Saturday 24 March 2012

Milonga course, day workshops and dates for your diary

Those interested in the 4 week milonga course, starting on Wednesday 28th March can now book here:
http://www.tangolingua.com/courses/milonga
The course will introduce the basic elements of dancing to milonga (a slightly faster form of tango with a more regular rhythm) in close embrace. You will learn a number of simple steps which can be combined in many musical and playful ways to really enjoy this timeless dance. There will be a strong focus on technique and connection, so you develop the skill to truly dance the steps you're learning. Anyone who has a familiarity with the close embrace is invited to attend this course. You do not need to come with a partner.

Thanks everyone who came to the first 'fitness for tango' session last Wednesday! It was a lot of fun and a good way to begin preparing your body for more advanced techniques, so I think I will run it again in a month or so.

Regarding the day workshop proposal, which will focus on exploring tango technique in more depth and the new possibilities for movement which arise from that, this could be held on Sunday 15th April, or Sunday 29th April from midday onward. There would be 4 hours of teaching, plus breaks and time for practice, ending with a mini-milonga. The cost would be £32 per person - including tea and biscuits. Please let me know if you'd like to do this and which date you prefer (if there's enough demand it could potentially run on both dates).

This workshop format has been tried and tested from the one's I've been running in Cheltenham since last year, along similar lines. Having a more concentrated period of learning and practice makes a big difference to your dancing, so if you want to move forward a bit quicker, or push through that plateau, a day workshop is a great way to go.
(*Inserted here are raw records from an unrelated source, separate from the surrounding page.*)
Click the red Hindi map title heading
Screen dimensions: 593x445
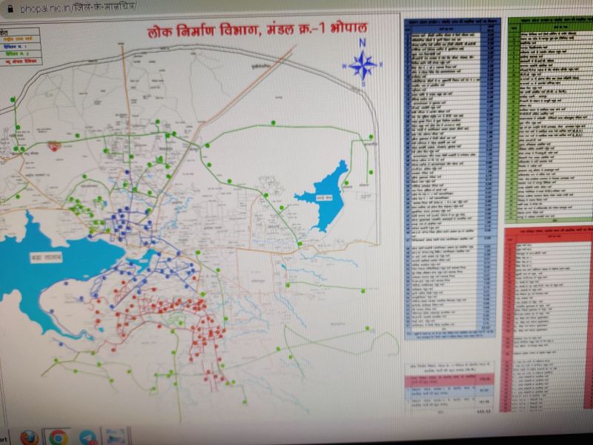click(x=254, y=33)
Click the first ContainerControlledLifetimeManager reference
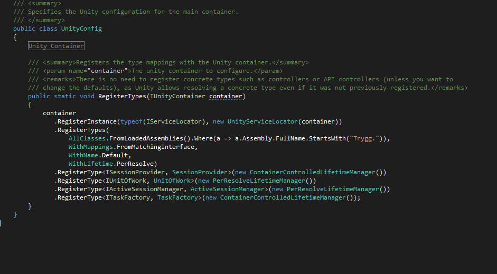The image size is (497, 274). click(313, 172)
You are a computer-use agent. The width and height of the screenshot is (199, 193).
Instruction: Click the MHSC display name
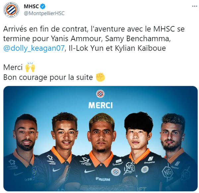pos(31,6)
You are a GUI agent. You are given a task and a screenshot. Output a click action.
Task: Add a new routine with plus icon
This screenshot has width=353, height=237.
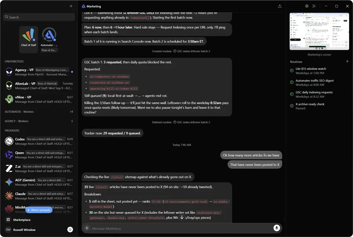pos(347,61)

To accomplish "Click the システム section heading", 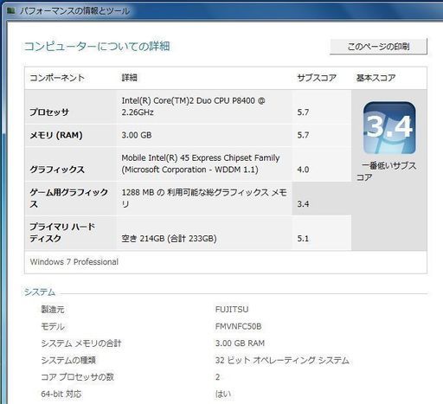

For social dancing, here are some dates for your diary:

Thursday 5th April
Milonga Liso @ Pilands Wood
Chamberlayne Road, Bursledon,
Southampton, SO31 8DU
7:30-11pm

Friday 6th April
Milonga Melodia @ Chilworth Hall,
Chilworth Road,
Southampton SO16 7JZ
8-12pm

Saturday 14th April
Early Burley @ Burley Village hall
Pound Lane,
Burley BH24 4EB
2pm – 11pm (with the milonga starting at 7pm)

Hopefully we can get a little crowd together for these events. Let me know if you're up for any of them, and perhaps we can coordinate travel plans.

Best wishes,
Joe

Sunday 11 March 2012

The bravery of men and women who dance tango

What does dancing mean to you? Clearly it can be many things to different people at different times. A free spirited form of self-expression, a way to connect with yourself, the music and someone else, a joyful or cathartic release, a form of play, a courting ritual or a show of feathers.

Partner dances celebrate the act of dance - and all which that means - with another person. But sometimes doing one of these dances doesn't feel that celebratory. With self-expression there is self-exposure, and thus risk. What kind of risk? Some of the main ones that can get in the way of your enjoyment of a dance are:
  • being judged negatively by yourself or someone else
  • being rejected after a dance
  • not having the sense that anyone (or a particular person) wants to dance with you in the first place
  • being embarrassed at making a 'mistake'
  • being frustrated with yourself (or someone getting frustrated with you) that the dance isn't going as hoped
  • being disappointed (or thinking someone else is disappointed) with how you danced
These risks (and similar) are interconnected. For instance, it's harder to feel embarrassed about making a mistake, or disappointed with yourself, if you have no sense whatsoever of any judgement about your dancing being made. Do all perceived emotional or mental risks with partner dancing stem from a real or imagined judgement, or a sense of not being wanted? I suspect so.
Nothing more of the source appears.